Все это я понимал. Не понимал только одного – батьку выручать надо, а нас с Нюрочкой не надо, что ли? Мы что, уж совсем ничего не значим? Конечно, нас не сравнить с батей, но хоть что-нибудь мы ведь тоже значим. И если отцу не обязательно в командировку ехать – выходит, он просто удирает? Сматывается? Значит, он там будет свое горе лечить, а мы тут должны быть пай-мальчиками…
Ничего я этого не сказал. Все почему-то уж очень хотят, чтобы я был мужчиной. Что ж, попробуем…
Федор ушел, сказав, что заедет к Андреичу и обо всем договорится, а завтра утром пришлет за батей машину и мы поедем на аэродром, а потом шофер отвезет меня к Андреичу.
– Держи штурвал крепче, Санька, – сказал он на прощанье, – а мы тебя не оставим.
Ладно, подумал я, сейчас уж я сам себя не оставлю.
Батя собрался, и мы с ним немного поговорили. Совсем немного. Он говорил, чтобы я вел себя как следует, чтобы не скучал и не забрасывал самостоятельную учебу, чтобы ел как следует и не забывал Нюрочку, и что денег он мне оставит, и чтобы я их отдал Андреичу, а тот мне будет давать, когда потребуется, ну все такое прочее.

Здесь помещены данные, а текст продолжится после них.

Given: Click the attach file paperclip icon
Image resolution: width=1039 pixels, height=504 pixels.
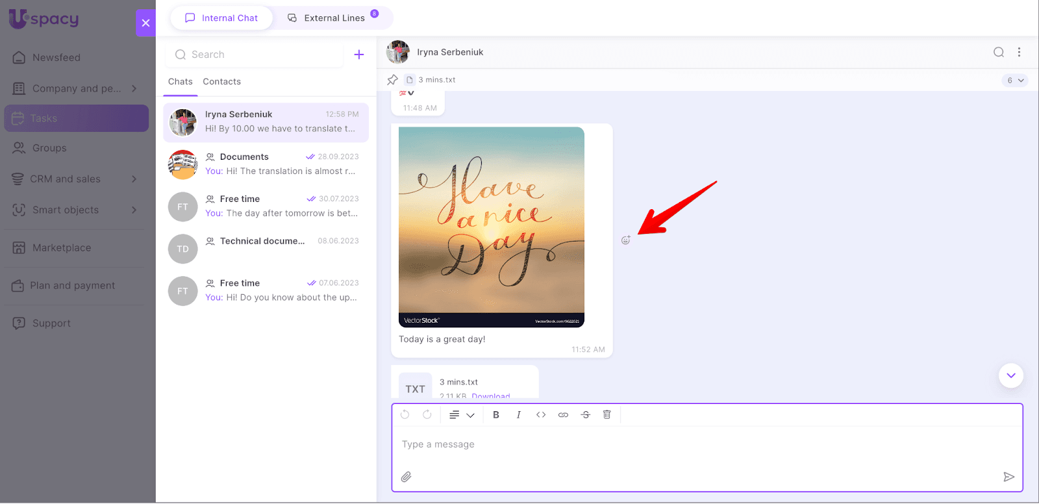Looking at the screenshot, I should tap(406, 477).

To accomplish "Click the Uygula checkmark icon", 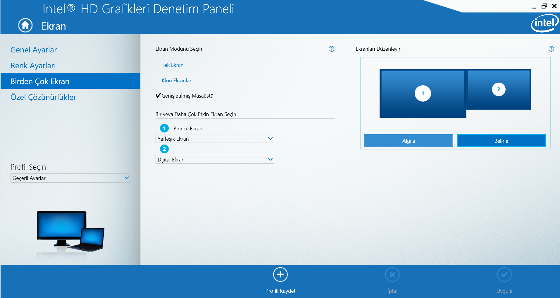I will [504, 275].
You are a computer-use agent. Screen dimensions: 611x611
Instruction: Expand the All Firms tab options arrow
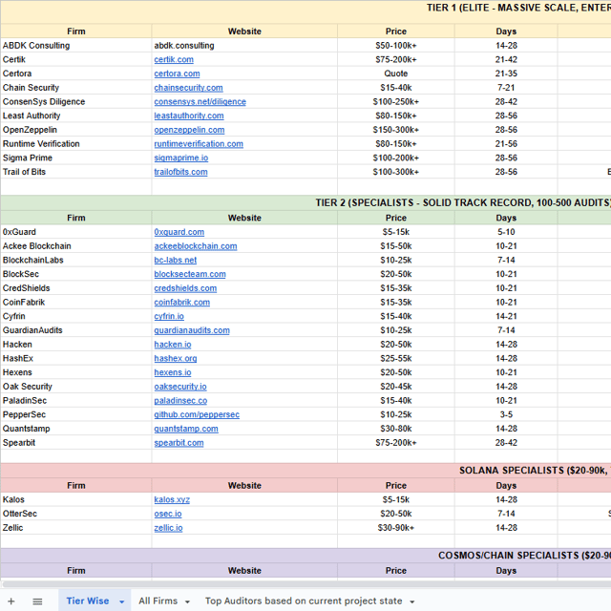coord(187,601)
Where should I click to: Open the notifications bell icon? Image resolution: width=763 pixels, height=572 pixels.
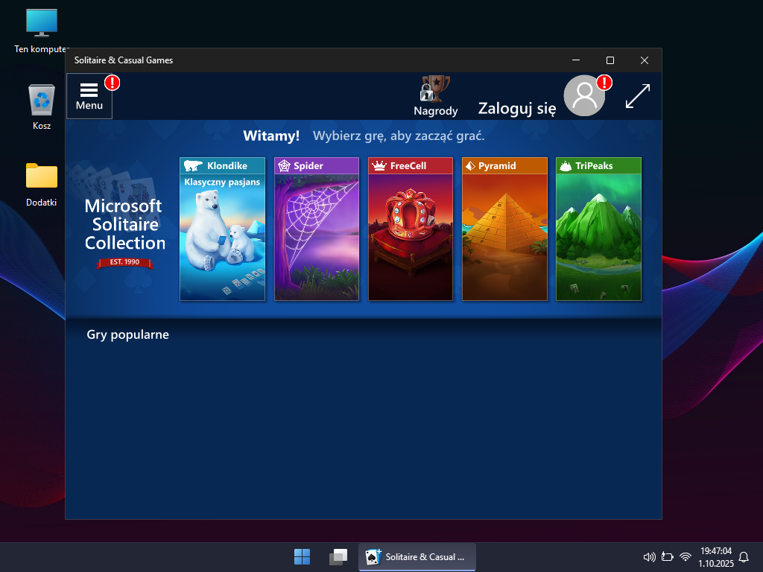tap(743, 556)
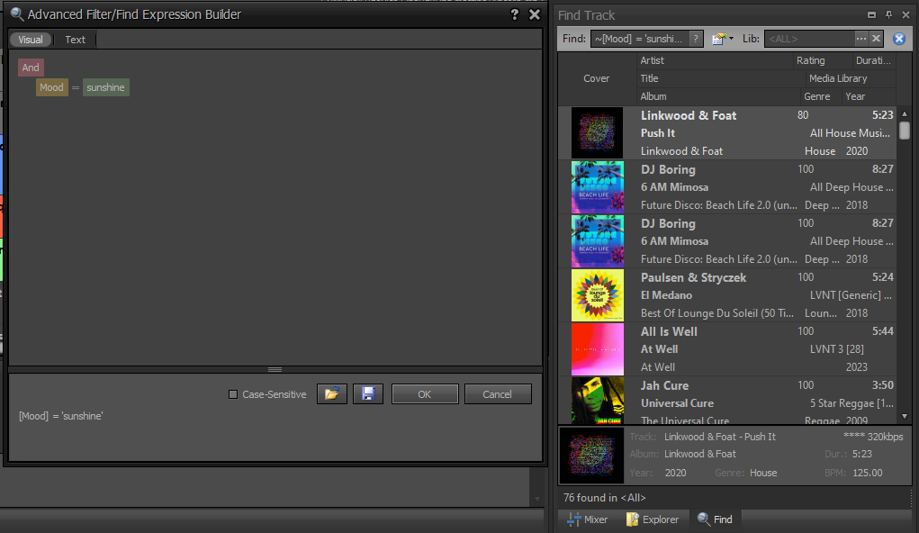Image resolution: width=919 pixels, height=533 pixels.
Task: Browse libraries with the ellipsis button
Action: point(861,39)
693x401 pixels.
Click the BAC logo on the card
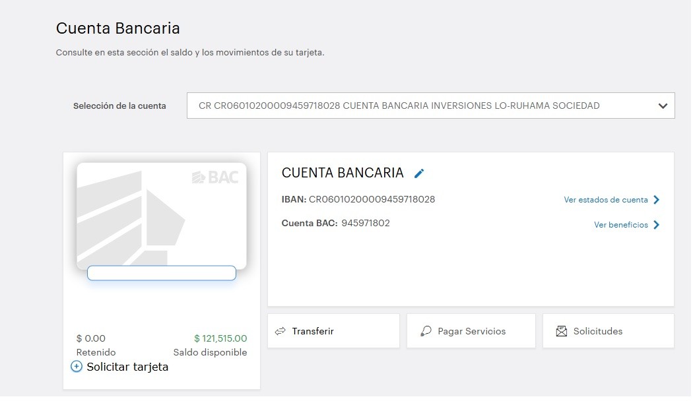tap(215, 177)
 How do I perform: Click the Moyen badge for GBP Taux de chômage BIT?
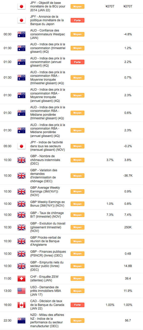point(77,215)
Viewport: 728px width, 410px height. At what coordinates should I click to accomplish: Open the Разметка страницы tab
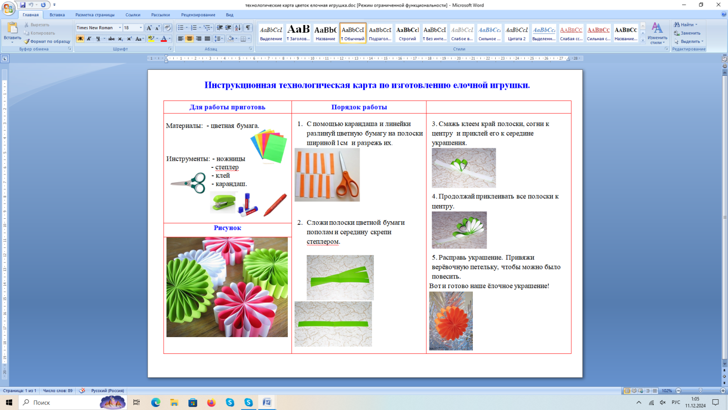pyautogui.click(x=94, y=15)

Я слушал и кивал головой, и обещал навещать Нюрочку и не бросать занятий, а сам думал: «Эх, совсем не о том говорим мы с тобой, батя, совсем не о том…»
– А с Нюрочкой ты попрощался? – спросил я у отца.
– Я вчера весь день у нее был, – сказал он и вздохнул. А мне совсем его не было жалко.
Утром он улетел. И только когда самолет совсем не стал виден, какой-то комок застрял у меня в горле и торчал там до тех пор, пока я не приехал к Андреичу.
А дальше все как будто остановилось. Что-то я делал, куда-то ходил, но все это так, как будто не я, а кто-то посторонний.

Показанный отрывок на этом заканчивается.